1. Field of the Invention
This invention relates to semiconductor hybrid devices and methods of making same and primarily to such hybrid devices and methods of fabrication as applied to focal plane array circuits.
2. Brief Description of the Prior Art
Hybrid semiconductor devices have been fabricated in the past and involve the fabrication of a single semiconductor device using two different types of semiconductor materials, such as, for example, group II-VI or group III-V semiconductor compounds secured to silicon. Such hybrid devices have generally been utilized in the field of focal plane array devices, though other uses therefore are readily apparent and contemplated. Hybrid focal plane array circuits in the past have generally been fabricated in a one at a time mode whereas economics indicate that fabrication in a batch mode is preferable.
In the case of the focal plane array circuit, the device is generally a combination of a compound semiconductor material, such as, for example, mercury cadmium telluride (MCT) and silicon. Capacitors are fabricated in the compound semiconductor material which detect photons of infrared on the surface thereof with a via extending from the capacitors to conductive areas on the integrated circuit (IC) contained in the silicon. The capacitor is read out by connection thereof to an amplifier and/or other appropriate circuitry in the IC.
There have been problems associated with the contemplated batch mode fabrication of hybrid focal plane array circuits.
Hybridization, mating or encapsulation of semiconductor materials according to the prior art often causes stresses in the semiconductor material resulting in electrical performance degradation. It is therefore desirable to smooth the semiconductor device active surfaces to eliminate sites of high point stresses thereon whereby the upper surface of the IC appears planar to the compound semiconductor when viewed from the compound semiconductor surface mating with the IC. Likewise, it is desirable to eliminate stress due to mismatch in coefficients of thermal expansion of the materials in contact with each other. These stresses can result in dislocations in the material.
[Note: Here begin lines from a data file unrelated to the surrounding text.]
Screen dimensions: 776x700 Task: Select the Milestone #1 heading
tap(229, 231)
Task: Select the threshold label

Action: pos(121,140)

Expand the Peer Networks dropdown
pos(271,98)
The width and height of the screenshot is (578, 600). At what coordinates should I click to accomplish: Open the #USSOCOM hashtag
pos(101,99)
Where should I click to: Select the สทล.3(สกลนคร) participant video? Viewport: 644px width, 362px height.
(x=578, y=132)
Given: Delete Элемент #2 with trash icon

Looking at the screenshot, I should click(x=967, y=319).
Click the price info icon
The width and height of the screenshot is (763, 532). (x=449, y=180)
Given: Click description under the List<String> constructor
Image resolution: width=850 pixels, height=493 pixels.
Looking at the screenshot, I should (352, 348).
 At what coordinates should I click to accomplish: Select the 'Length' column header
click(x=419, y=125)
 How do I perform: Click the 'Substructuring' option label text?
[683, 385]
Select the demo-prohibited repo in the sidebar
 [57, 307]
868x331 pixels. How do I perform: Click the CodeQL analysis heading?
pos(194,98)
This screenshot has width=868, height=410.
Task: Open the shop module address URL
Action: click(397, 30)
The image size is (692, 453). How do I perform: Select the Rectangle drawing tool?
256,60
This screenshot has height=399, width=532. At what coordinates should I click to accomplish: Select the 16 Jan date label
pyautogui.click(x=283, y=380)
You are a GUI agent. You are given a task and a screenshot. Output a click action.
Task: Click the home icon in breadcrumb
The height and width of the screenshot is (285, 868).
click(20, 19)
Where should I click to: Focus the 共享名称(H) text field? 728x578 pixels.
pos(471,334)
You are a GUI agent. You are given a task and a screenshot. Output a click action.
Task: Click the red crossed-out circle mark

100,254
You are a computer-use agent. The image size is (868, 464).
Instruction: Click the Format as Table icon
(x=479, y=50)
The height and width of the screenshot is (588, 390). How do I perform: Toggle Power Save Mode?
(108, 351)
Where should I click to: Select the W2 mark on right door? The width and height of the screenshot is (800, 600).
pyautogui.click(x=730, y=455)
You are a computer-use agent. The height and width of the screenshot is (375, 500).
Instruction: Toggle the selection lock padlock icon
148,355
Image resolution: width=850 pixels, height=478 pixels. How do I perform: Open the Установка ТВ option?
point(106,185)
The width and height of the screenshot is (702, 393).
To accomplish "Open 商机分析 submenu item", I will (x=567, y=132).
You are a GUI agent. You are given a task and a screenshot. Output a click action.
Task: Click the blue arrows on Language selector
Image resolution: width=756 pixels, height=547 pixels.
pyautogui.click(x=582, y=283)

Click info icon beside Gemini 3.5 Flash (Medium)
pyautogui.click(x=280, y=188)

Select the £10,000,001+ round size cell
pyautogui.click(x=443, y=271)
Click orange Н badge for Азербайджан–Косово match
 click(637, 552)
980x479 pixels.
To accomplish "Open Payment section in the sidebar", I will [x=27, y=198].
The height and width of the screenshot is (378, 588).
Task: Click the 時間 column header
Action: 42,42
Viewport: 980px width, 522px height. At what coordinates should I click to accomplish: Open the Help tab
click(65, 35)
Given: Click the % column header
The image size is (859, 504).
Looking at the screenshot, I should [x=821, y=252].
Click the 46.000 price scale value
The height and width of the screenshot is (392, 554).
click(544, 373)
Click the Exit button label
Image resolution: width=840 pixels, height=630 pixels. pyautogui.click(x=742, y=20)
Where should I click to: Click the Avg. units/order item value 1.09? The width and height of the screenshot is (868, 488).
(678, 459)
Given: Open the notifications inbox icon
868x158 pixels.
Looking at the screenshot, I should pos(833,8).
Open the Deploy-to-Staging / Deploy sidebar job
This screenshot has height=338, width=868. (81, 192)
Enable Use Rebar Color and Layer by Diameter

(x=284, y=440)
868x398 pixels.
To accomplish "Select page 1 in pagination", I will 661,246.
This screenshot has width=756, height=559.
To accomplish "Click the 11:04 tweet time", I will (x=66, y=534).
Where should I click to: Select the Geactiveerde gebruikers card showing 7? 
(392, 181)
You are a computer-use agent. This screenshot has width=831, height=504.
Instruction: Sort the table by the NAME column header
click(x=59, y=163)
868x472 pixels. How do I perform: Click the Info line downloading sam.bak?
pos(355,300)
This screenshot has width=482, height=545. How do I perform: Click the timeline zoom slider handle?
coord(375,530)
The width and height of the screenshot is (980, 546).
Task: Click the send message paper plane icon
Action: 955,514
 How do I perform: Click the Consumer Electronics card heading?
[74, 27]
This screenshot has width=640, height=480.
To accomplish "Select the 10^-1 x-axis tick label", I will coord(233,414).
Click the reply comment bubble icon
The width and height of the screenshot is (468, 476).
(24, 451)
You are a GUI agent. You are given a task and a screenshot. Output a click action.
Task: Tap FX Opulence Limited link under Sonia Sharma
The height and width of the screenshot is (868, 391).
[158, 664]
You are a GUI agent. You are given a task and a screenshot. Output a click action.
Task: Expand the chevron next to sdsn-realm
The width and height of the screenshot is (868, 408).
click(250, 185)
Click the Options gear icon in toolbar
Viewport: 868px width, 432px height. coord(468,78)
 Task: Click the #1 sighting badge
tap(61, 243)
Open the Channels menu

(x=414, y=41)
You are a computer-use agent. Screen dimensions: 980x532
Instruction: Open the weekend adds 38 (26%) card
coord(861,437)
Stresses introduced from topology at mated surfaces can result in high dark currents in focal plan arrays, for example, and therefore provide reduced well capacity, thus degrading electrical performance.
The compound semiconductor is generally secured to the silicon by means of an epoxy and results in a thermal mismatch between, for example, the MCT, the silicon and the organic mating compound (e.g. the epoxy). Since focal plane arrays generally operate at 77.degree. K., the temperature of liquid nitrogen, thermal mismatch becomes a serious problem. Because the various components have different temperature coefficients of expansion (TCE) and shrink at different rates during cooling, stresses are set up which degrade the electrical performance of the final hybrid device. It is therefore desirable that the stresses be distributed throughout the plane as uniformly as possible so that each pixel provides substantially the same output for a given light input.
To reduce dislocation defects in, for example, mercury cadmium telluride (MCT), the surface of the silicon integrated circuits (ICs) onto which the MCT will be mounted must be optically planar or better (i.e. &lt;7000 Angstroms peak to valley and preferably about 1000 Angstroms or less peak to valley). In general, however, the upper layers of ICs are composed of metal, typically aluminum, capped in silicon dioxide. Unlike planarizing between metal layers in standard IC processing, the objective in the fabrication of hybrid devices is to make the finished IC surface as planar as possible, this degree of planarity being much more severe than has previously been required or available.